Australian professional basketball team

The South East Melbourne Phoenix are an Australian professional basketball team based in the south–eastern Melbourne suburb of Wantirna South, Victoria. The Phoenix entered the National Basketball League (NBL) in the 2019–20 season. The team play the majority of their home games at John Cain Arena, which they share with fellow NBL team Melbourne United, with some games being played at the State Basketball Centre.

==Franchise history==
With plans to expand the National Basketball League (NBL) beginning with the 2019–20 season, the league sold a franchise licence to Swansea City co-owner Romie Chaudhari in July 2018. It was later announced that the league's ninth franchise would be based in south-eastern Melbourne. On 17 November 2018, the team's name was announced as South East Melbourne Phoenix. The team logo and colours were also revealed. Former NBL player Tommy Greer was the inaugural general manager, Simon Mitchell was the inaugural head coach, and forward Mitch Creek was the first marquee player signing.
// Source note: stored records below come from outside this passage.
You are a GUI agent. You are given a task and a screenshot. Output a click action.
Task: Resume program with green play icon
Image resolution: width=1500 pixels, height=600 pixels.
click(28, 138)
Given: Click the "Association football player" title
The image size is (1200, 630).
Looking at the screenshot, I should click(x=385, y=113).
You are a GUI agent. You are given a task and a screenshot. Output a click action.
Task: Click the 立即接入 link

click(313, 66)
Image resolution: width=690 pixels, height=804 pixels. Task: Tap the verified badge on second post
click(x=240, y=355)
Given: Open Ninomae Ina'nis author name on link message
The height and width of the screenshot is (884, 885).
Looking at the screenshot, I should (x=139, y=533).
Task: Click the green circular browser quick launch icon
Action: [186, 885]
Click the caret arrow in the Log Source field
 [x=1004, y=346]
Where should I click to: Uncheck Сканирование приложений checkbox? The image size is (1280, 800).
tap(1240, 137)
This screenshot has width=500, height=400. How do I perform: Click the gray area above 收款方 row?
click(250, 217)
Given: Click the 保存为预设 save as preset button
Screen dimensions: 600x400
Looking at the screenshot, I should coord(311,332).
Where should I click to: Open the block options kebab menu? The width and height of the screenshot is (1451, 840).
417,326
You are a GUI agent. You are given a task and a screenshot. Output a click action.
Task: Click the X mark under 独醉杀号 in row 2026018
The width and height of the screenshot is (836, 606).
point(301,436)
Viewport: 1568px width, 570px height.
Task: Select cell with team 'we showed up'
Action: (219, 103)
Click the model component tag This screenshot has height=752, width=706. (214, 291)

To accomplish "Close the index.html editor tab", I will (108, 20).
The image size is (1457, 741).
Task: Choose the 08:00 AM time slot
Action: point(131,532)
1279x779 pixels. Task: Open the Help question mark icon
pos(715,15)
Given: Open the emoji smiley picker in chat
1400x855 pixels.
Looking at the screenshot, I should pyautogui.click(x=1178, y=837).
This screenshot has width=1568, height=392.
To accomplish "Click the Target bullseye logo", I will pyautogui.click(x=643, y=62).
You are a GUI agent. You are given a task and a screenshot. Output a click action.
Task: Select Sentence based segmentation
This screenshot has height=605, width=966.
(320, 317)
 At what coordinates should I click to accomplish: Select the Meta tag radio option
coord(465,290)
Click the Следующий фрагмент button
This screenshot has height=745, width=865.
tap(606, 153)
The Phoenix debuted in the 2019–20 NBL season, with their first game being on 3 October 2019 against cross-town rivals Melbourne United at Melbourne Arena. The Phoenix won 91–88. They started the season with a 3–0 record before reaching 6–6 after twelve games and then winning three of their final 16 games. They finished the season in eighth position with a 9–19 record. The Phoenix averaged the highest crowd figures ever for a first-year start-up club in Australian Basketball, with a total of 75,179 fans attending their fourteen home games at an average of 5,369 fans per game. Creek and American guard John Roberson were the standout players.

In the 2020–21 NBL season, the Phoenix qualified for their maiden finals berth after finishing in fourth position with a 19–17 record. The team won six out of seven games between rounds 9 and 12. In the semi-finals, the Phoenix lost 2–1 to Melbourne United. Alongside Creek, forward Yannick Wetzell and import Keifer Sykes were key players for the team.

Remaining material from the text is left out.